Ce n’est pas tout : au château sont attachés des ateliers d’ouvriers et d’ouvrières de condition encore pire, qui ne travaillent que pour lui. La barbarie et la misère du temps ont rendu le commerce bien difficile. Tout ce dont on a besoin, il faut le fabriquer sur place, dans le château même : et c’est peu de chose ; les étoffes et les vêtements, quelques meubles grossiers, de forme primitive, des armes et des harnais. Si quelque objet de luxe, d’origine grecque ou orientale, pénètre, c’est rarement et à grand prix.

L’ouvrier des ateliers seigneuriaux « serf » qui ne travaille que pour le maître, à peu près comme l’esclave romain ; et l’ouvrier qui s’acquitte par une redevance envers son seigneur ; voilà ce que nous offre le monde féodal. Mais ce seigneur n’est pas nécessairement un guerrier, ce peut être une puissance d’Église : soit un évêque, soit un monastère. Car les uns et les autres avaient des propriétés et des serfs.

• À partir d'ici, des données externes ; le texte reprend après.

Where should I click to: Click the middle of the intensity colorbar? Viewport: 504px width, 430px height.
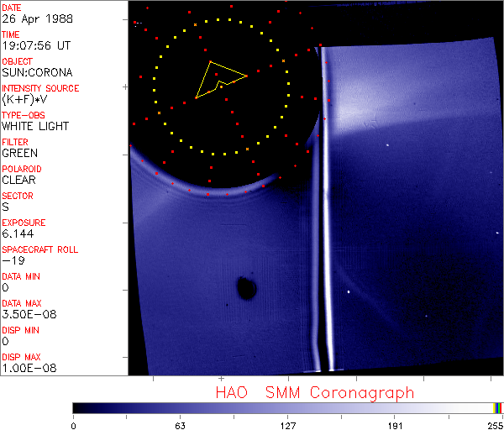[287, 407]
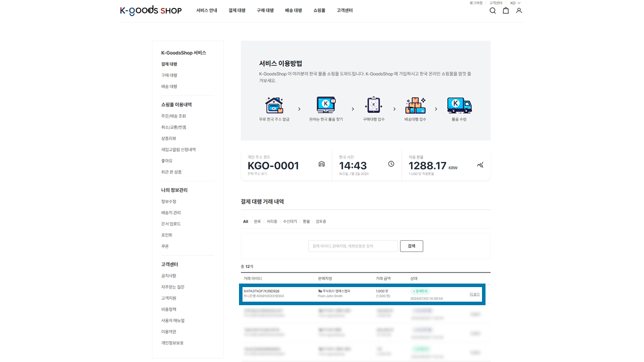Open the shopping bag cart icon
Image resolution: width=644 pixels, height=362 pixels.
[506, 11]
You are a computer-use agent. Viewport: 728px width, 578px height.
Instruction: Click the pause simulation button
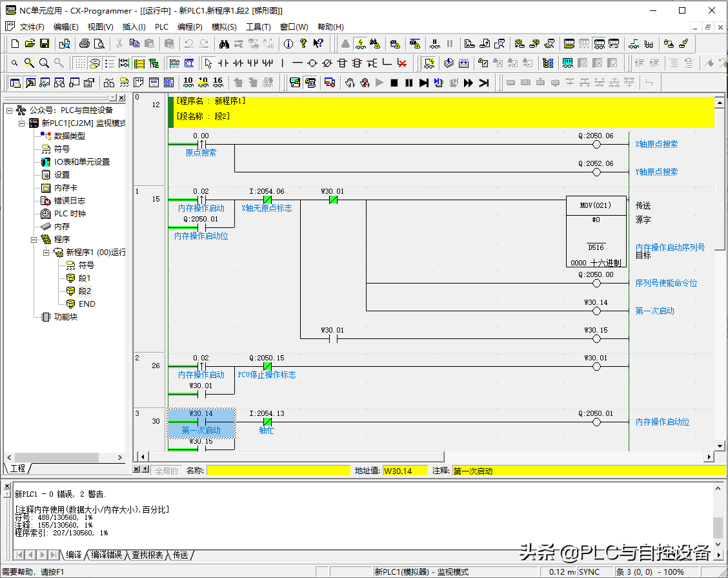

2o Le travail s’est encore réfugié dans l’église. Du monde romain, qu’ont respecté les barbares ? Le prêtre et le moine. Où s’est réfugiée la civilisation romaine ? Chez le moine et chez le prêtre.

La religion, et, il faut le dire, la superstition n’ont jamais perdu leur influence sur les âmes violentes, mais primitives. Aussi, plus on descend dans la barbarie, plus on voit la puissance de l’Église s’accroître. Elle étend peu à peu ses biens et son pouvoir. Elle échappe seule dans le naufrage où périt l’Empire. Elle reste le seul asile ouvert, elle reçoit en dépôt la langue, la science et l’industrie de Rome.

À cette époque, les monastères sont nombreux, ce qui n’est pas étonnant et tous les moines travaillent, ce qui l’est plus. Leur règle (bien perdue depuis) oblige, quiconque se consacre à Dieu, à faire œuvre de ses mains. Chaque couvent est un atelier, une fabrique. Chaque moine est aussi un ouvrier. Que les choses ont changé !

Cet ouvrier là est le seul qui ne soit pas asservi durant la féodalité.

Il y a malheureusement six cents ans que les moines ne travaillent plus. Le monde y a perdu, puisqu’il nourrit des oisifs qui ne peuvent rien donner à la société. Les moines y ont-ils gagné, en moralité et en considération ?

3o Dans des villes, les mœurs romaines se sont un peu conservées ; quelques associations ouvrières ont survécu. On les trouve mentionnées de loin en loin dans ces temps de ténèbres ; quelles sont celles qui ont échappé ? comment et à quelles conditions l’ont-elles fait ? Dans quelle mesure ont-elles survécu ? Questions insolubles. L’obscurité qui couvre ces époques barbares, rend toute réponse impossible.


En somme, ni l’industrie, ni la civilisation n’ont tout à fait péri. Mais elles s’éteignent de jour en jour. Le désordre croît ; les restes de la culture romaine s’effacent, l’ignorance s’étend et le monde tout entier semble entrer lentement dans la mort.